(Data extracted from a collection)

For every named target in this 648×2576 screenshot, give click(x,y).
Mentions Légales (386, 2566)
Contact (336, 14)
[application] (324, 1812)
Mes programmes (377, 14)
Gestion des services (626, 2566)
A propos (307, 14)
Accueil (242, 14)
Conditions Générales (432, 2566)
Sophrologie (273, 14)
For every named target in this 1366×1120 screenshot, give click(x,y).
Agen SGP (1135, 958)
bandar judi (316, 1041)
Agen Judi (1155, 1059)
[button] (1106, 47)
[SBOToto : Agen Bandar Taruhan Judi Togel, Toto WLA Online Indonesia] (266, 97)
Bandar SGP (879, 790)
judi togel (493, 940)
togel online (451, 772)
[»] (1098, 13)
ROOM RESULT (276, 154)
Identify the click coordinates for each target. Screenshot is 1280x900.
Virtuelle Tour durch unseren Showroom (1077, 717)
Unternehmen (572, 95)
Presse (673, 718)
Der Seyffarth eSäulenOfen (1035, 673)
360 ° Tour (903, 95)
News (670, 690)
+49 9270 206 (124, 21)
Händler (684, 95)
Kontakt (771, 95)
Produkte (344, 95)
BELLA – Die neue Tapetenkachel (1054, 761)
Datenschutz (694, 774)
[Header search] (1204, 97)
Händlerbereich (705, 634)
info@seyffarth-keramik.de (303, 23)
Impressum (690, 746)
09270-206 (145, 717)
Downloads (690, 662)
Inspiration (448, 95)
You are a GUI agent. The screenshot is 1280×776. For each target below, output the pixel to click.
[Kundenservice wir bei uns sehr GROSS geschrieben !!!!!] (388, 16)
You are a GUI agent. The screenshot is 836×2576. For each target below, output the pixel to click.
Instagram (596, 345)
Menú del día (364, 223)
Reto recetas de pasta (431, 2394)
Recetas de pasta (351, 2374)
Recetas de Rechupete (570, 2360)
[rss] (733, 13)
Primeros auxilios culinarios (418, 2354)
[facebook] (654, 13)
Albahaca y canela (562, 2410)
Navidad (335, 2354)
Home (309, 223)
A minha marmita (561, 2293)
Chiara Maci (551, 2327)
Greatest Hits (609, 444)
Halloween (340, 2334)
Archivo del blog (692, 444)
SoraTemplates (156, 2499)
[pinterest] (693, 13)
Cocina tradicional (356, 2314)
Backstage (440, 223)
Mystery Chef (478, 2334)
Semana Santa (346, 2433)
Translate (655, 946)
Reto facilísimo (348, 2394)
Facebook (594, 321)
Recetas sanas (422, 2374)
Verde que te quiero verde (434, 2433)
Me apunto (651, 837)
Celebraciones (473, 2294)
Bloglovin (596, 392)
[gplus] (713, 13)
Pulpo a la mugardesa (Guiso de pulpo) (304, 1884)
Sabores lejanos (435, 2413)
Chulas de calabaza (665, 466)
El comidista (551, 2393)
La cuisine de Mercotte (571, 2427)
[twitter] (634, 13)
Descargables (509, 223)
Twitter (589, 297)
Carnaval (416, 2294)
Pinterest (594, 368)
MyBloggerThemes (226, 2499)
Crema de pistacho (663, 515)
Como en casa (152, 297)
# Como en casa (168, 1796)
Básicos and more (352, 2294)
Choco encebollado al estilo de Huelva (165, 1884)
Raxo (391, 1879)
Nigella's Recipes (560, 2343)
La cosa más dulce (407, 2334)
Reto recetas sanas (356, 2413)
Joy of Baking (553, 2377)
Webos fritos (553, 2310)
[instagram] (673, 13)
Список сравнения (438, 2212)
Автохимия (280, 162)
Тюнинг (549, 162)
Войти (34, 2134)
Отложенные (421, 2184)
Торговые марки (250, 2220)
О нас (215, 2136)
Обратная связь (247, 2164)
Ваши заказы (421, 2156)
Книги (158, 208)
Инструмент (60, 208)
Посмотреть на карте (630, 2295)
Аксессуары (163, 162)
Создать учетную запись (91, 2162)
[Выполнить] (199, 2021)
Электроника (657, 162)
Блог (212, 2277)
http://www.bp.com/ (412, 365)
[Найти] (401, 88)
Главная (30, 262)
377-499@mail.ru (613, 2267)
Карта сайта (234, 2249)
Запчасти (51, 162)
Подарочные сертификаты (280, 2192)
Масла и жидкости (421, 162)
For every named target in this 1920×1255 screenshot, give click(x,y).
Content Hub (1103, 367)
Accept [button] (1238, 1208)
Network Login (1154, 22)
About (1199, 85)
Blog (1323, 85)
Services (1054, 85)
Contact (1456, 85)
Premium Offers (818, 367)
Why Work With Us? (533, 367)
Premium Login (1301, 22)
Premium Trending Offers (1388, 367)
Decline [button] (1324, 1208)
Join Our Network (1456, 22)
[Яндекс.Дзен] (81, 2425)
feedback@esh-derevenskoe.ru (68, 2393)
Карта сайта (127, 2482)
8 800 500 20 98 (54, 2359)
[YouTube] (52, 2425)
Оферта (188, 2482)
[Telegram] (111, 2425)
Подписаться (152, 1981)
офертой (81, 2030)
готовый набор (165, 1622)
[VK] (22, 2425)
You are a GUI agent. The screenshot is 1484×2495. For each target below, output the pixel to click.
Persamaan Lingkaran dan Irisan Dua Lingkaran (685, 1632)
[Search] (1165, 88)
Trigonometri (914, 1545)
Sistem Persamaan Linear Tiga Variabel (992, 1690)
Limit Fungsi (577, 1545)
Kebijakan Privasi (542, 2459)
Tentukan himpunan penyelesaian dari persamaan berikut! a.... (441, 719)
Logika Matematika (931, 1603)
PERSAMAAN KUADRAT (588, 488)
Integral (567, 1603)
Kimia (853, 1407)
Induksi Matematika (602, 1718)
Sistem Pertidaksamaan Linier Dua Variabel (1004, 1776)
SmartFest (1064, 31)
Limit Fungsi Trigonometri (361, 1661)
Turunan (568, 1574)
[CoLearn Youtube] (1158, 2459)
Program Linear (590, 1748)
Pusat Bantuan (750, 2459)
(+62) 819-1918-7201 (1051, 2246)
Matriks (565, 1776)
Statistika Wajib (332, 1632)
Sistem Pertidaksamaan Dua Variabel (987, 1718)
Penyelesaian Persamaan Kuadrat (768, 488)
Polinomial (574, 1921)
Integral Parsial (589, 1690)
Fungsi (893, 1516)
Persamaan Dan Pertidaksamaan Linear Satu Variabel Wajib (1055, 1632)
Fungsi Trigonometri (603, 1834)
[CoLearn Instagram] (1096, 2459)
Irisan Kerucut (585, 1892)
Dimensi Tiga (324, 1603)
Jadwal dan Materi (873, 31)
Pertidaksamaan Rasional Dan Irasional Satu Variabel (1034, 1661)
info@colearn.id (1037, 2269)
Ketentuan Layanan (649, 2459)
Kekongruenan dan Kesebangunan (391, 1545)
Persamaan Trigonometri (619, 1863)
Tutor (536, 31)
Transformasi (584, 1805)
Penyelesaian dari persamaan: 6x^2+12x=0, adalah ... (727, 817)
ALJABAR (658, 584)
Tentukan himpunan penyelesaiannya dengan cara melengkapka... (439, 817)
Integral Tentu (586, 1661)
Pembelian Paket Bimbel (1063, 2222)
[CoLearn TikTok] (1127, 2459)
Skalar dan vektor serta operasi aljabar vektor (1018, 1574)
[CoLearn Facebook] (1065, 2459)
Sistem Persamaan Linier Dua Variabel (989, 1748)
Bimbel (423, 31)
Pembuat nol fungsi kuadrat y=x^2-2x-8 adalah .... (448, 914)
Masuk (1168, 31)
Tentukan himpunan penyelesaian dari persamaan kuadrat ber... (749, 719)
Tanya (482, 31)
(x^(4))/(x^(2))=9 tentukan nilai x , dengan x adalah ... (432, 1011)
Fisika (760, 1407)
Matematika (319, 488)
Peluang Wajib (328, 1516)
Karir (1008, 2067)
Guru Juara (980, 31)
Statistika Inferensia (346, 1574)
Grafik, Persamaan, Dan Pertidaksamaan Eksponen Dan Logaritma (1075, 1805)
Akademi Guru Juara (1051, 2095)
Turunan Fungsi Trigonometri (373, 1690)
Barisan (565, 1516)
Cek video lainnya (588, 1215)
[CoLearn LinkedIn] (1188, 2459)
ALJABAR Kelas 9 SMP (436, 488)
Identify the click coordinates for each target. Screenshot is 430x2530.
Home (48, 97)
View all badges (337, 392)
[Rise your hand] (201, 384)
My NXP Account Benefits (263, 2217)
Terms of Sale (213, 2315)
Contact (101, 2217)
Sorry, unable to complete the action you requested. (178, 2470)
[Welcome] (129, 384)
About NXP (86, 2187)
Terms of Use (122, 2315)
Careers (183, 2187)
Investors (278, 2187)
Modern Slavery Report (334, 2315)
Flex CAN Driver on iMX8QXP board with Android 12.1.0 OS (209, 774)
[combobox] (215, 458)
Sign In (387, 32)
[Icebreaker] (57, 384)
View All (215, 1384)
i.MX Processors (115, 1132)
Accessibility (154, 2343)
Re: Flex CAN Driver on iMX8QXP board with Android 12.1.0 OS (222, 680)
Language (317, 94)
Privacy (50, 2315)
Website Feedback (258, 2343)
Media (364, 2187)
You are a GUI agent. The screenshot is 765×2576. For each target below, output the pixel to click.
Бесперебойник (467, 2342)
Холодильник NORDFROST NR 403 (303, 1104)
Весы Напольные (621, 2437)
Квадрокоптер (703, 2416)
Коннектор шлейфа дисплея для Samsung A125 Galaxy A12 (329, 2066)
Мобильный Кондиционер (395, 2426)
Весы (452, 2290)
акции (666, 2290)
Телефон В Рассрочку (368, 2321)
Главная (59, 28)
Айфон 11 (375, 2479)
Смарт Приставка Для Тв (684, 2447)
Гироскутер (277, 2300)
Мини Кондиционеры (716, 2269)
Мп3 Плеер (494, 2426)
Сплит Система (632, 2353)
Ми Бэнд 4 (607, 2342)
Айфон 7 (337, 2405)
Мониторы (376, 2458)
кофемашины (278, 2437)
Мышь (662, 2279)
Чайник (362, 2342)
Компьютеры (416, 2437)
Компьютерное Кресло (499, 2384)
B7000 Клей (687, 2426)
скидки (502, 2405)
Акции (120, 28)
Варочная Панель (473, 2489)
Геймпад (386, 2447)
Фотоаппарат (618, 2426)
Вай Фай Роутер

■ Exercise ■
How many of the lines above contain the word "Irisan"? Give the number alone.

■ Your response ■
2